For the moment, this submodule is only used in preprocessing.

This module implement several version of one hot encoding.

biom3d.utils.encoding.one_hot(values: ndarray, num_classes: int | None = None) ndarray[source]

Convert an integer array to one-hot encoding using NumPy.

Parameters:
  • values (numpy.ndarray) – Integer array of labels to encode.

  • num_classes (int, optional) – Total number of classes. If None, inferred as max(values)+1.

Returns:

One-hot encoded array of shape (num_classes, *values.shape), dtype int64.

Return type:

numpy.ndarray

Notes

  • If max value is 255, values are normalized to {0,1}.

  • Unique values are re-indexed to consecutive integers before encoding.

biom3d.utils.encoding.one_hot_fast(values: ndarray, num_classes: int | None = None, mapping_mode: Literal['strict', 'remap', 'pad'] = 'strict')

Transform an integer array into a one-hot encoded array with robust mapping control.

This function is accelerated with Numba and designed to be a safe, standalone utility.

Parameters:
  • values (numpy.ndarray) – The integer label array to be encoded.

  • num_classes (int, optional) – The total number of classes. If None, this is inferred from the unique values in the array, and mapping_mode is forced to ‘remap’.

  • mapping_mode ('strict','remap' or 'pad', default='strict') –

    Controls how input values are mapped to class channels:

    • ’strict’ (Default): Safest mode. Requires all values to be within the range [0, num_classes-1]. Raises a ValueError if any value is outside this range.

    • ’remap’: For arbitrarily numbered labels. Remaps the N unique values in the input array to [0, 1, …, N-1]. Requires that the number of unique values equals num_classes.

    • ’pad’: For correctly-numbered labels where some classes may be missing. Creates channels for all classes in range(num_classes) and populates the ones present in values. Raises a ValueError if any value is outside the [0, num_classes-1] range.

Raises:

ValueError – If the input values are incompatible with the chosen mode or unknown mapping_mode.

Returns:

The one-hot encoded array of shape (num_classes, *values.shape) and dtype np.uint8.

Return type:

numpy.ndarray

biom3d.utils.encoding.one_hot_fast_v1(values: ndarray, num_classes: int | None = None)

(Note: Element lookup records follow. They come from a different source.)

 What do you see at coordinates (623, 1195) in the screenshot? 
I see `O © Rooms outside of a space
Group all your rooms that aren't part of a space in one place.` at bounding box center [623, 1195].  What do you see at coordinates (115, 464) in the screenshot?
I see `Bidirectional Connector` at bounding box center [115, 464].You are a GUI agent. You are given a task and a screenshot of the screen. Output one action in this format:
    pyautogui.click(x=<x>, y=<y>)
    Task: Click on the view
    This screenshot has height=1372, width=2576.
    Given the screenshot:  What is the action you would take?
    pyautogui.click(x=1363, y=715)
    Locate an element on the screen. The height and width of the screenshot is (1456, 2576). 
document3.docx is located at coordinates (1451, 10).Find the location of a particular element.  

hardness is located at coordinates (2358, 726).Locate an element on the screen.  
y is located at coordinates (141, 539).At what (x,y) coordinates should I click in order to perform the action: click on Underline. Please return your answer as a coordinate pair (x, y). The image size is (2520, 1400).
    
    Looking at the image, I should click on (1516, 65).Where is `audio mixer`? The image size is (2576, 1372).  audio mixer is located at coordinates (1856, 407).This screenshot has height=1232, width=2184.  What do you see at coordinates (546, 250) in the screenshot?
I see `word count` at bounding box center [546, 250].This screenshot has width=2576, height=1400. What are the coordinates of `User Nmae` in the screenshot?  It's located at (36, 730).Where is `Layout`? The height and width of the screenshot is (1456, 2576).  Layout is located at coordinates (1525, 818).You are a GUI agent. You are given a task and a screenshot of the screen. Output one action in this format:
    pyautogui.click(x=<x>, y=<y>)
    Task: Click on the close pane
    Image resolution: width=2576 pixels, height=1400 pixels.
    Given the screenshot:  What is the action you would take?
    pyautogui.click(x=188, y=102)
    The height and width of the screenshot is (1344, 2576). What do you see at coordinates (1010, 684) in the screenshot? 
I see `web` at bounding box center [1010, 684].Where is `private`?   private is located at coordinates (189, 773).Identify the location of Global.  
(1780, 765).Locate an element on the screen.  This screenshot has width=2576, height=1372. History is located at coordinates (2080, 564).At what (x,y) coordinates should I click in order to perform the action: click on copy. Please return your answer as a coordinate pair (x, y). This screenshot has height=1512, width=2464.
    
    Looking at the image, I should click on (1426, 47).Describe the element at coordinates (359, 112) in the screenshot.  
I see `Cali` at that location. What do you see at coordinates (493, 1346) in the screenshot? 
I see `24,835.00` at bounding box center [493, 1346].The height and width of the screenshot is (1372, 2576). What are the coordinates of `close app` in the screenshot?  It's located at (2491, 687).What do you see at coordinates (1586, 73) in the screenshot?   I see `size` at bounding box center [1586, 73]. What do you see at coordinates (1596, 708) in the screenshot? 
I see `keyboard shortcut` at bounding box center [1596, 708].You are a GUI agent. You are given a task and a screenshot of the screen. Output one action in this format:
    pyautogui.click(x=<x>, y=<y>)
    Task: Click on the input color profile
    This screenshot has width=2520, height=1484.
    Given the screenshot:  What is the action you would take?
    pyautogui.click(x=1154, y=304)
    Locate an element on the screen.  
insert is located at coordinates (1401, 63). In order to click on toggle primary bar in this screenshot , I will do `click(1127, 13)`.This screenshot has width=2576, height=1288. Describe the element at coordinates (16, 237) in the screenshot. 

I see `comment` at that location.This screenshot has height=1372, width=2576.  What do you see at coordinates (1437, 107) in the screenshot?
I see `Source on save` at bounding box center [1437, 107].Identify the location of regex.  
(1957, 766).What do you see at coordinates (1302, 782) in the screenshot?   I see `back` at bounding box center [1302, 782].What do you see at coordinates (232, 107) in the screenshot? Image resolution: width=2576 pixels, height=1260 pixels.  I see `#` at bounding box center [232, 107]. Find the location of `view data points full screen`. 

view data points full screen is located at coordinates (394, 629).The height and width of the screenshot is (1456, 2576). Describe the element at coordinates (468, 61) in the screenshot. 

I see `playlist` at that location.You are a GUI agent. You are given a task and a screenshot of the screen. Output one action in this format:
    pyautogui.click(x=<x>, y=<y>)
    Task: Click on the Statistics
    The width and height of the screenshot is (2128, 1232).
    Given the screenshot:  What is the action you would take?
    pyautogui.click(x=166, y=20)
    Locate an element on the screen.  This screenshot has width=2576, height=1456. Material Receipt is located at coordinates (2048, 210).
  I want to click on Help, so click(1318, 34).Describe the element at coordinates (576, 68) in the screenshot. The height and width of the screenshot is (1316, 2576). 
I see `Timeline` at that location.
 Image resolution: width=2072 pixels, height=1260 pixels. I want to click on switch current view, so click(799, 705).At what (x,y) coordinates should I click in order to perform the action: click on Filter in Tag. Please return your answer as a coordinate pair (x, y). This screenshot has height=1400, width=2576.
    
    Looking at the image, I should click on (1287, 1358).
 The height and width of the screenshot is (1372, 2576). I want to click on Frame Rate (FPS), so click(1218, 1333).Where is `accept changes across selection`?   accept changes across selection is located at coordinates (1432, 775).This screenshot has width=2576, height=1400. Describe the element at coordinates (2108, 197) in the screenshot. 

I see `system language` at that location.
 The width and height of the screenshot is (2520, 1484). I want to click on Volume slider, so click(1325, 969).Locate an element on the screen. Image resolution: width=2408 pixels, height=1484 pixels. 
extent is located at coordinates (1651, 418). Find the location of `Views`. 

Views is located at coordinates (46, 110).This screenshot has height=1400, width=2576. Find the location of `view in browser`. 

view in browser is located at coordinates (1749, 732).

Numba-accelerated one-hot encoding with simple class heuristics.

Parameters:
  • values (numpy.ndarray) – Integer array of labels to encode.

  • num_classes (int, optional) – Number of classes. If None, inferred from unique values.

Returns:

One-hot encoded array of shape (num_classes, *values.shape), dtype uint8.

Return type:

numpy.ndarray

Warning

  • If number of unique values < num_classes, missing classes are appended after max value.

  • If max value exceeds num_classes, behavior might be unexpected.

  • For binary classes, applies thresholding if input is not in {0,1}.